- [Document segment]:
Convolution theorem and delta sequences

In this section, we make use of the integral formula of the Fresnel operator and derive meritorious convolution products and delta sequences. On this basis, we consequently implement our results in constructing the integral convolution theorem. The very prerequisite convolution product to this variant can be earned as follows.

Definition 1

Let $$v_{1}$$ and $$v_{2}$$ be integrable functions in the space $$L^{1}$$. Then the product formula between $$v_{1}$$ and $$v_{2}$$ is defined as follows:

$$v_{1}\ast v_{2} ( \acute{x} ) = \int _{-\infty }^{ \infty }v_{1} ( w ) v_{2} ( \acute{x}-w ) W ( \acute{x},w ) \,dw,$$
(2)

where

$$W ( \acute{x},w ) =\exp \biggl( 2iw \frac{\pi ( w-\acute{x} ) }{\lambda d} \biggr)$$

is the proposed weight function, d is the distance of the propagation of light, and λ is the length of the wave.

Denote by $$L^{1}$$ the set of all integrable functions on $$\mathbb{R}$$. Then, for the convenience of the reader, we drop the leading constant phase term $$L=\exp ( i2\pi d/\lambda ) \exp ( -i\pi /4 )$$ for the rest of the analysis.

The convolution theorem of the classical Fresnel integral can be drawn as follows.

Theorem 2

Let$$v_{1}$$and$$v_{2}$$be two integrable functions in$$L^{1}$$. Then the Fresnel integral operator of the convolution product$$v_{1}\ast v_{2}$$is given by

$$\widehat{v_{1}\ast v_{2}} ( x ) = \frac{\exp ( -i\pi x^{2}/\lambda d ) }{L} \widehat{v}_{1} ( x ) \widehat{v}_{2} ( x ) ,$$

where$$L=\exp ( i2\pi d/\lambda ) \exp ( -i\pi /4 )$$.

Proof

Let $$v_{1}$$ and $$v_{2}$$ be integrable functions over $$\mathbb{R}$$. Then, by applying (1), we routinely write

$$\widehat{v_{1}\ast v_{2}} ( x ) = \int _{-\infty }^{ \infty }\exp \biggl( \frac{i\pi ( x-\acute{x} ) ^{2}}{\lambda d} \biggr) ( v_{1}\ast v_{2} ) ( \acute{x} ) \,d\acute{x}.$$

Hence, in view of (2), we get

$$\widehat{v_{1}\ast v_{2}} ( x ) = \int _{-\infty }^{ \infty }\exp \biggl( \frac{i\pi ( x-\acute{x} ) ^{2}}{\lambda d} \biggr) \int _{-\infty }^{ \infty }v_{1} ( w ) v_{2} ( \acute{x}-w ) W ( \acute{x},w ) \,dw\,d\acute{x}.$$
(3)

- [Written task A]:
In the convolution theorem passage, what do d and λ stand for in the weight function?
- [Written task B]:
Reproduce only the lines of the rows from the line with "Where should I" through the end of the rows, requests included. Multiply every click coordinate in the answers by 0.2 and round to whole numbers (halves round up), and leave the pictures out.

- [Data extract]:
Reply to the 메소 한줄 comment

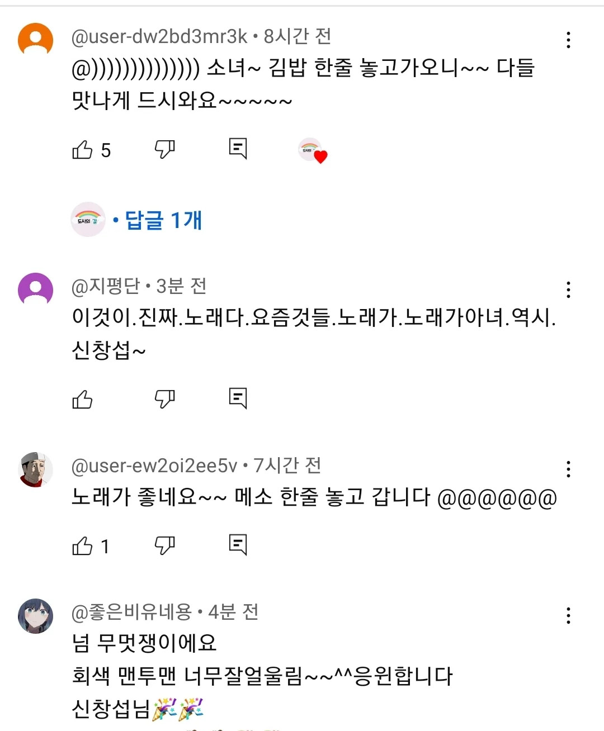(x=238, y=544)
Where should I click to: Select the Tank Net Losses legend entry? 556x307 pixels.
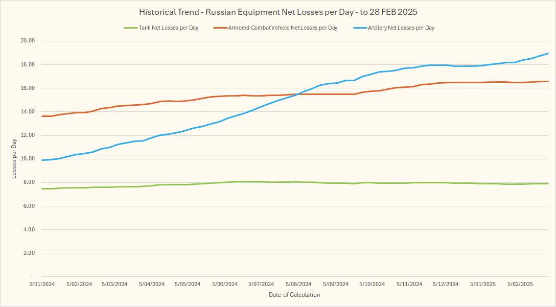[x=169, y=28]
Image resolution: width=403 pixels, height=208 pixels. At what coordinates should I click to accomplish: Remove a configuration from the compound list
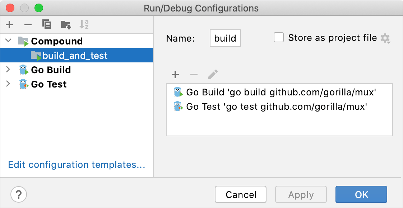pyautogui.click(x=194, y=75)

- [Written answer A]:
d is the distance of the propagation of light, and λ is the length of the wave.

- [Written answer B]:
Where should I click to: Select the Tank Net Losses legend entry? 556x307 pixels.
[x=34, y=6]
Image resolution: width=403 pixels, height=208 pixels. At what coordinates should I click to accomplish: Remove a configuration from the compound list
pyautogui.click(x=39, y=15)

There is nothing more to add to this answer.